Data expressed as mean (SD) for normally distributed data and geometric mean (95% CI) for skewed data

M values and glucose Rd assessments were derived from the high-dose insulin infusion (40 mU m−2 BSA min−1), glucose and glycerol Ra assessments were derived from the low-dose insulin infusion (10 mU m−2 BSA min−1) of the hyperinsulinaemic–euglycaemic clamp and at baseline

aWEM sample size = 13

p values were generated using an independent sample Student’s t test to compare BAM and WEM

Peripheral glucose utilisation (glucose Rd) during the high-dose insulin infusion (Table 2) and skeletal muscle insulin sensitivity (% increase in peripheral glucose utilisation) were also similar between ethnic groups (Fig. 2a; BAM, 203.5% [126.2] vs WEM, 166.3% [102.5], mean difference of 37.3%, 95% CI −55.6, 130.1; p = 0.42). Basal endogenous glucose production (glucose Ra) was similar between BAM and WEM and there were no ethnic differences in endogenous glucose production during the low-dose insulin infusion (Table 2) or in hepatic insulin sensitivity (% suppression of endogenous glucose production) (Fig. 2b; BAM, −36.4% [19.7] vs WEM, −34.8% [20.7], mean difference of −1.61%, 95% CI −17.7, 14.5; p = 0.84).
Fig. 2

Insulin-mediated peripheral glucose uptake (a), suppression of endogenous glucose production (b) and suppression of lipolysis (c), calculated as percentage change from basal to the low- or high-dose insulin infusion. Differences in sample size from Table 2 are due to a small number of participants missing basal data owing to the administration of a sliding scale insulin infusion to achieve euglycaemia 5 mmol/l prior to beginning the clamp. Data are expressed as mean (SEM). Statistical significance between BAM and WEM was assessed using an independent sample Student’s t test; there were no significant differences between BAM and WEM

There was no significant difference in basal whole body lipolysis (glycerol Ra) in BAM compared with WEM (p = 0.08; Table 2). There were no ethnic differences in lipolysis during the low-dose insulin infusion or in adipose tissue insulin sensitivity (% suppression of lipolysis) (Fig. 2c; BAM, −37.2% [16.0] vs WEM, −37.5% [13.7], mean difference of 0.32%, 95% CI −12.5, 13.1; p = 0.96). After adjustment for VAT and skeletal muscle mass, we found no ethnic differences in whole body insulin sensitivity (mean difference, 0.95 mg kg−1 min−1, 95% CI −0.48, 2.37; p = 0.18) or skeletal muscle insulin sensitivity (mean difference, 82.3%, 95% CI −23.1, 187.8; p = 0.12). Similarly when we adjusted hepatic and adipose tissue insulin sensitivity for VAT we found no ethnic differences, with a mean difference of 9.1%, 95% CI −9.8, 28.0, p = 0.33 and 8.4%, 95% CI −5.7, 22.4, p = 0.23, respectively. Correlation analysis of hepatic insulin sensitivity with VAT was only significant in BAM (BAM, r = −0.55, p = 0.04; WEM, r = −0.23, p = 0.50) and when we correlated VAT with adipose tissue insulin sensitivity we found no association in BAM (r = −0.13, p = 0.66) or in WEM (r = −0.60, p = 0.09).

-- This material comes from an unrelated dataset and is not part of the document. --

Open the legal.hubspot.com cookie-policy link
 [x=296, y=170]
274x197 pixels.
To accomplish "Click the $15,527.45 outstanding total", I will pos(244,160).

Associations between tissue-specific sites of insulin sensitivity

As shown in Fig. 3a, we found a significant correlation between skeletal muscle (% increase in Rd) and hepatic insulin sensitivity (% suppression of Ra) in both ethnicities. We found no significant correlation between skeletal muscle and adipose tissue insulin sensitivity (% suppression of glycerol Ra) in BAM; however, there was a strong correlation in WEM (Fig. 3b). There were no significant correlations between hepatic and adipose tissue insulin sensitivity in either ethnicity (Fig. 3c). We further explored the impact of ethnicity on these associations using regression analysis and found no significant ethnicity interaction for the impact of hepatic tissue insulin sensitivity on skeletal muscle insulin sensitivity (p = 0.82), adipose tissue insulin sensitivity on skeletal muscle insulin sensitivity (p = 0.26) or adipose tissue insulin sensitivity on hepatic insulin sensitivity (p = 0.84).
Fig. 3

Associations between tissue-specific insulin sensitivities during the hyperinsulinaemic–euglycaemic clamp in BAM and WEM with early type 2 diabetes: (a) peripheral (calculated as the percentage increase in glucose Rd from basal to high-dose insulin infusion, 40 mU m−2 BSA min−1) and hepatic insulin sensitivity (calculated as the percentage suppression of glucose Ra from basal to low-dose insulin infusion, 10 mU m−2 BSA min−1); (b) peripheral and adipose tissue (calculated as the percentage suppression of glycerol Ra from basal to low-dose insulin infusion, 10 mU m−2 BSA min−1) insulin sensitivity; and (c) hepatic and adipose tissue insulin sensitivity. Data expressed using Pearson’s correlation coefficient with corresponding p values for BAM and WEM. Sample size: BAM, n = 15; WEM, n = 12 (except for adipose tissue insulin sensitivity analyses, where n = 10 for WEM). Blue dots and regression line, BAM; red dots and regression line, WEM


To our knowledge this is the most comprehensive comparison of whole body, skeletal muscle, hepatic and adipose tissue insulin sensitivity in a single study between adults of black African and white European ethnicity with early type 2 diabetes. We have found, in BAM and WEM with early type 2 diabetes and of similar BMI and age, comparable whole body, skeletal muscle, hepatic and adipose tissue insulin sensitivity despite lower VAT deposition and greater skeletal muscle mass in BAM. In addition, we have shown ethnic differences in the associations between tissue-specific sites of insulin sensitivity, which adds to the concept of ethnic distinctions in type 2 diabetes pathophysiology.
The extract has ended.